İçinde yaşadığımız modern şehir hayatında, bir yandan görevler ve zorunlu ilişkiler içinde boğulurken, diğer yandan algı yöneticilerinin manipülasyona dayalı kandırma teknikleriyle baş etmeye çalışıyoruz. Zira gerçekle aramıza giren manipülatörler; gördüklerimizi, duyduklarımızı ve hatta dokunduklarımızı nasıl yorumlayacağımızı belirlemek için profesyonel bir çaba gösteriyor. Neticede algı yöneticileri kolaylıkla verebildiğimiz hayır deme ve itiraz etme tepkisini ortadan kaldırarak insanları edilgen hale dönüştüren uzmanlık kodlarından yararlanmakta son derece mahirdirler. Oysa bu teslimiyetçi durum aile, siyaset ve bilim ilişkileri başta olmak üzere toplumsal alanın farklı katmanlarında bizi türlü yalanların kurbanı haline getirebilir.
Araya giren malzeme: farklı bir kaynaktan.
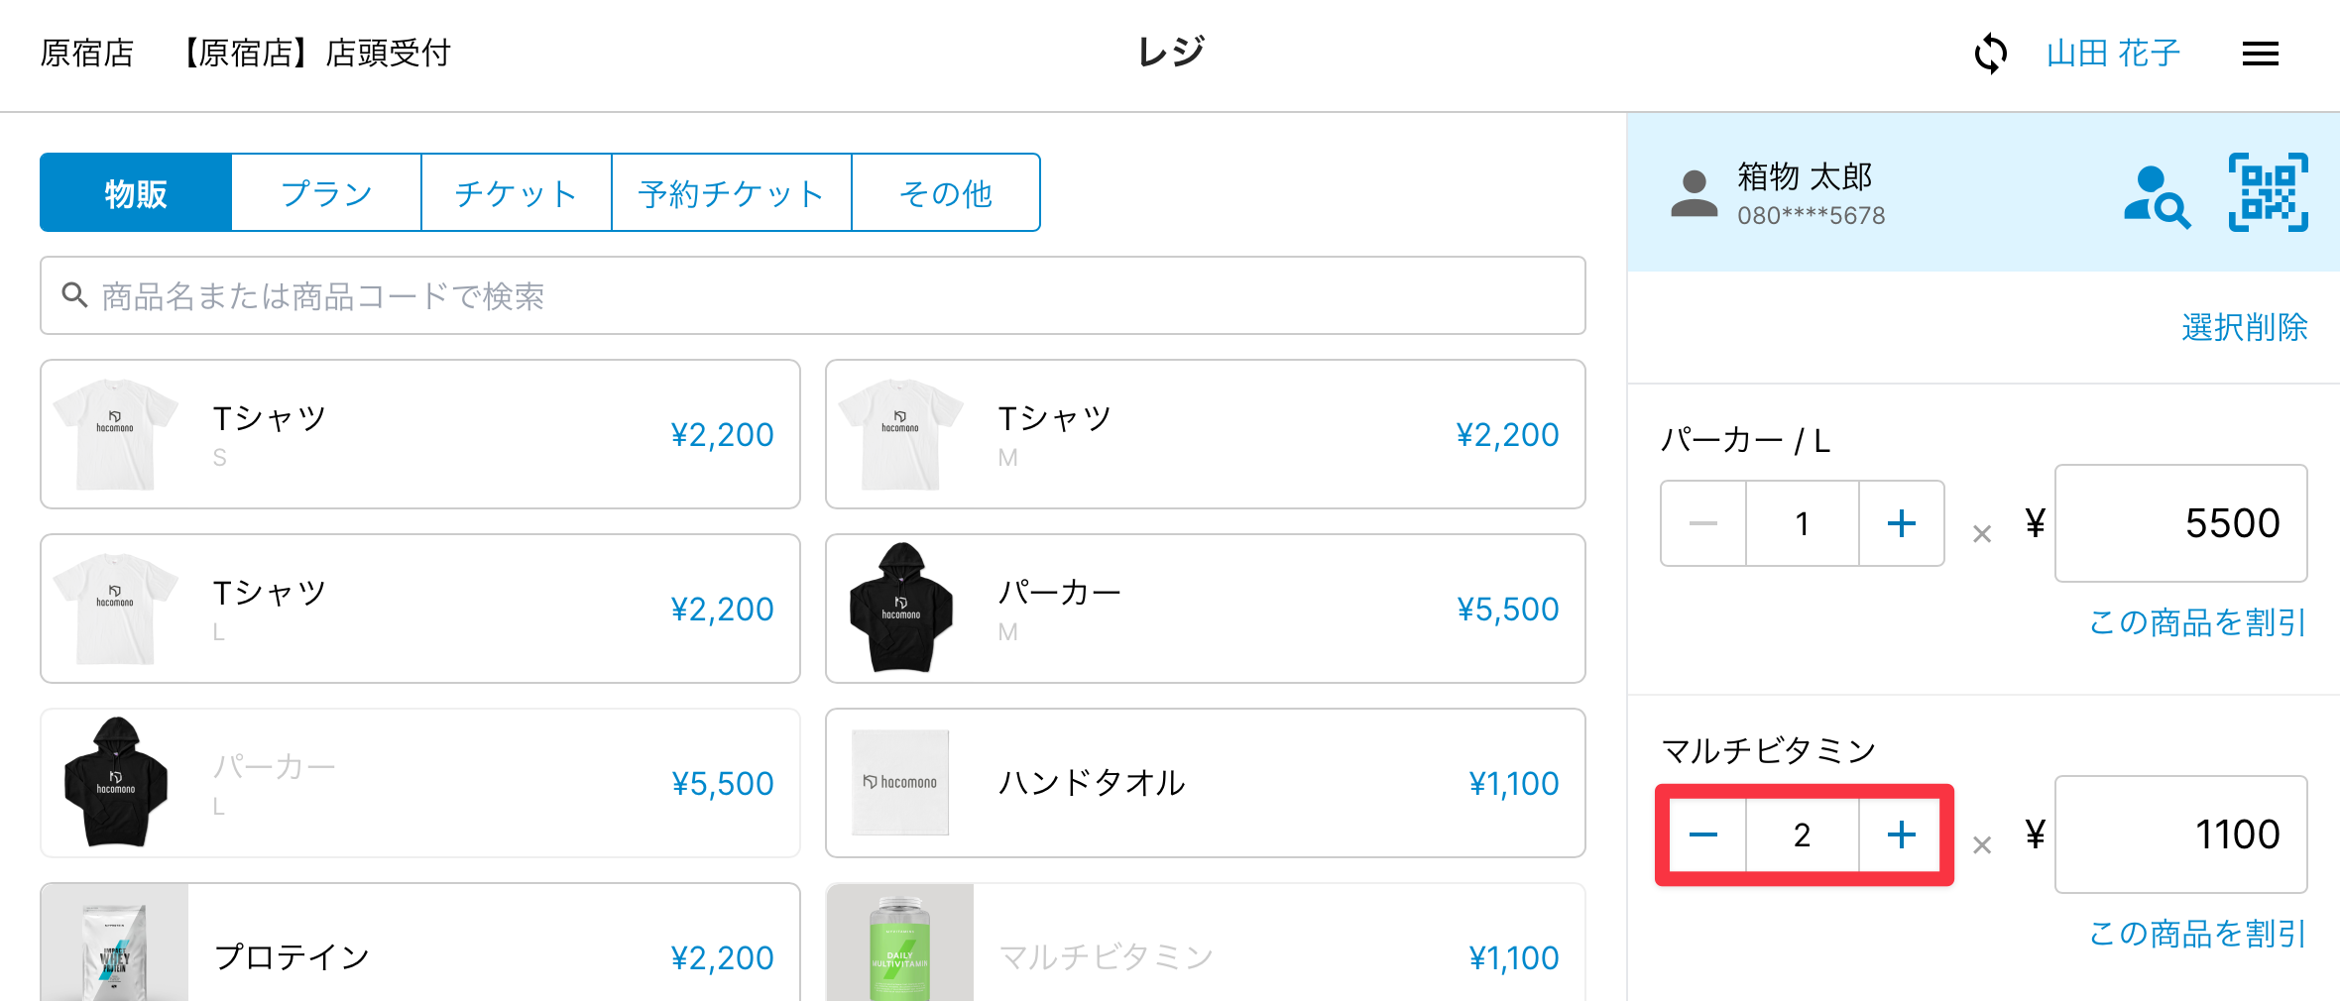Focus the product name search field
Screen dimensions: 2340x1001
click(813, 295)
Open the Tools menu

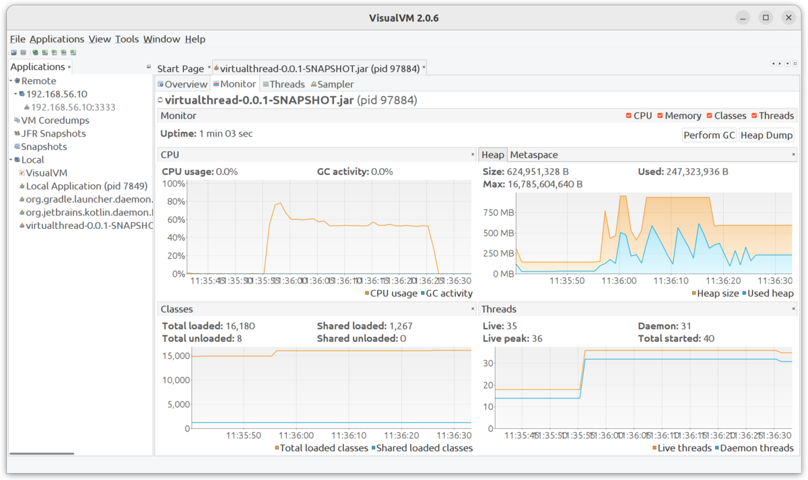point(127,39)
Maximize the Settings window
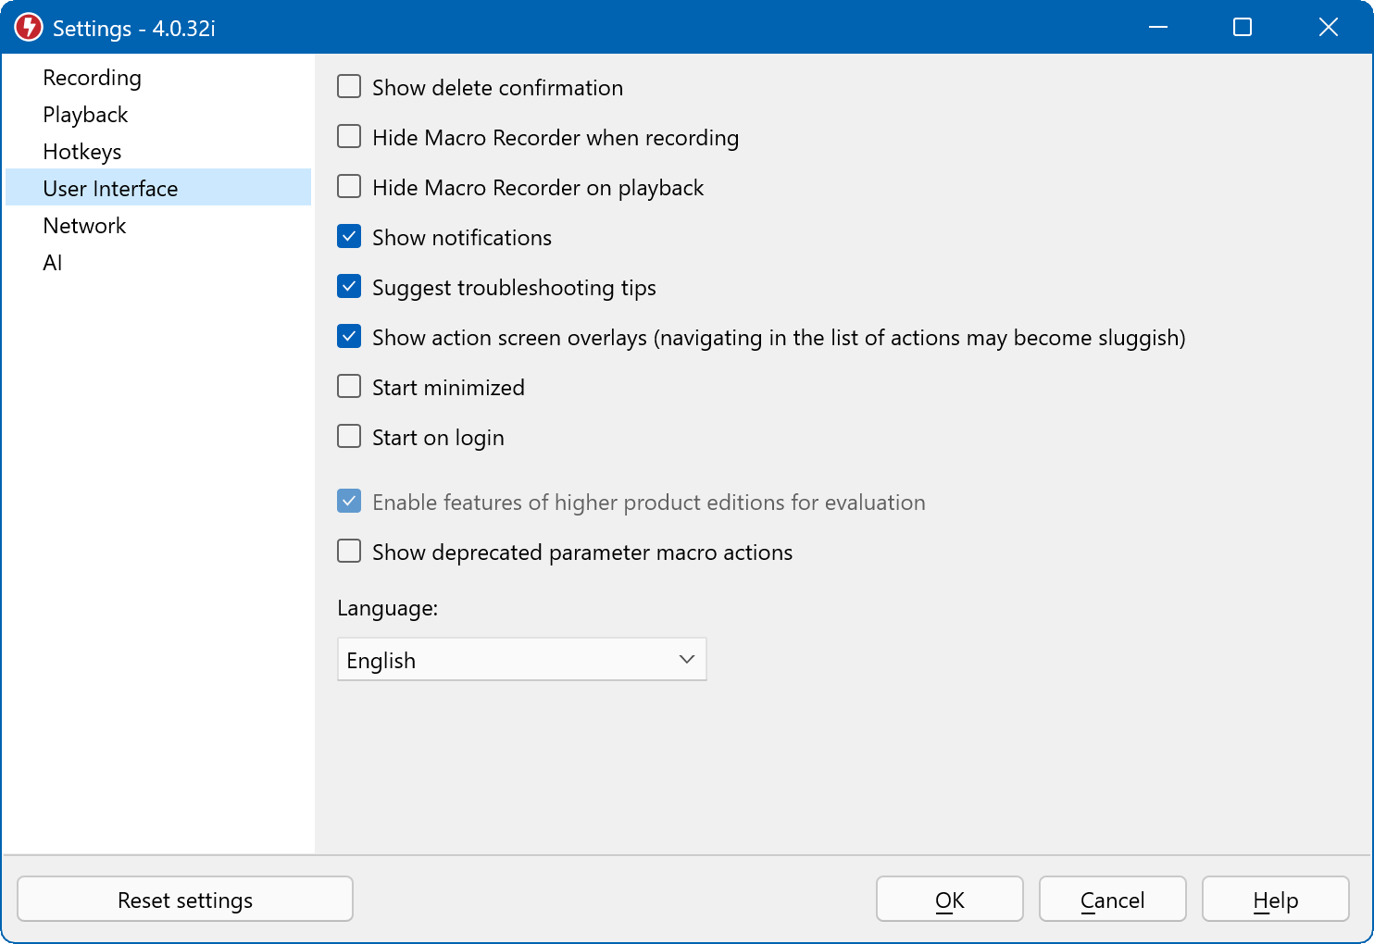 click(x=1243, y=28)
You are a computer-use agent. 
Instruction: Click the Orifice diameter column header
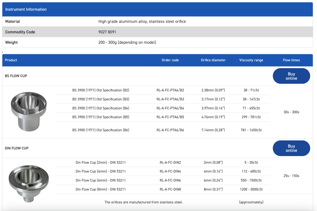coord(213,60)
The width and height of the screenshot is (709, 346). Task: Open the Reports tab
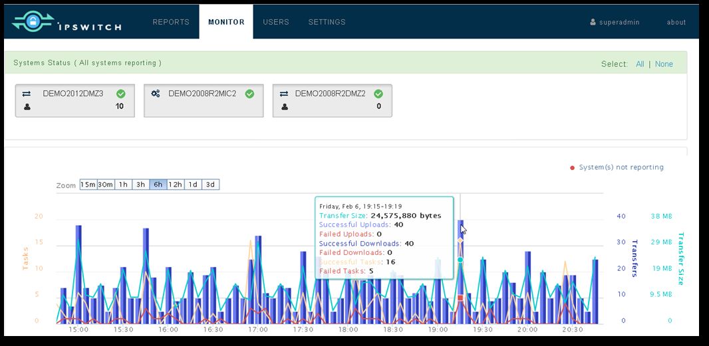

Peki, algı yöneticilerinin manipülasyonları karşısında hayır demek hepimize neden bu kadar zor gelir? Usta yalancıların yönettiği bir dünyada yaşadığımızın farkında mıyız? Onaylamadığımız düşünceleri onaylar görünmek pahasına, bizi başkalarına uyum sağlamaya iten nedir? Dahası kandırmanın başarılı olmasında niçin? sorusunu sormayışımızın etkisi ne düzeydedir? Kampanyalar ve sürekli tekrar bizi nasıl yönlendirir? Manipülasyonları başarılı kılan unutkanlık, duygusallık ve düşüncesizlik zaaflarından kurtularak algı yöneticilerine karşı direnmeyi nasıl başarabiliriz?
Mücahit Gültekin, Algı Yönetimi ve Manipülasyonda kanmanın ve kandırmanın psikolojisinin nasıl işlediğini çeşitli örneklerle gözler önüne seriyor. örnekler sağlık, eğitim, bilim, siyaset, sinema, ticaret ve İslam tarihi gibi farklı alanlardan seçilmiştir. Elinizdeki kitap manipülatörlerin tekrara dayalı kandırma süreçlerini sekteye uğratmak için her daim eleştirel düşünmenin gerekli olduğunun altını çiziyor. Gerçeğin peşinden sabırla yürüyerek yalanı, yalancıyı ve yalana maruz kalanı inceleyen yazar, algı yöneticilerinin operasyonlarına karşı direnememenin sebep olduğu sıkıntılardan kurtulmayı vaat ediyor.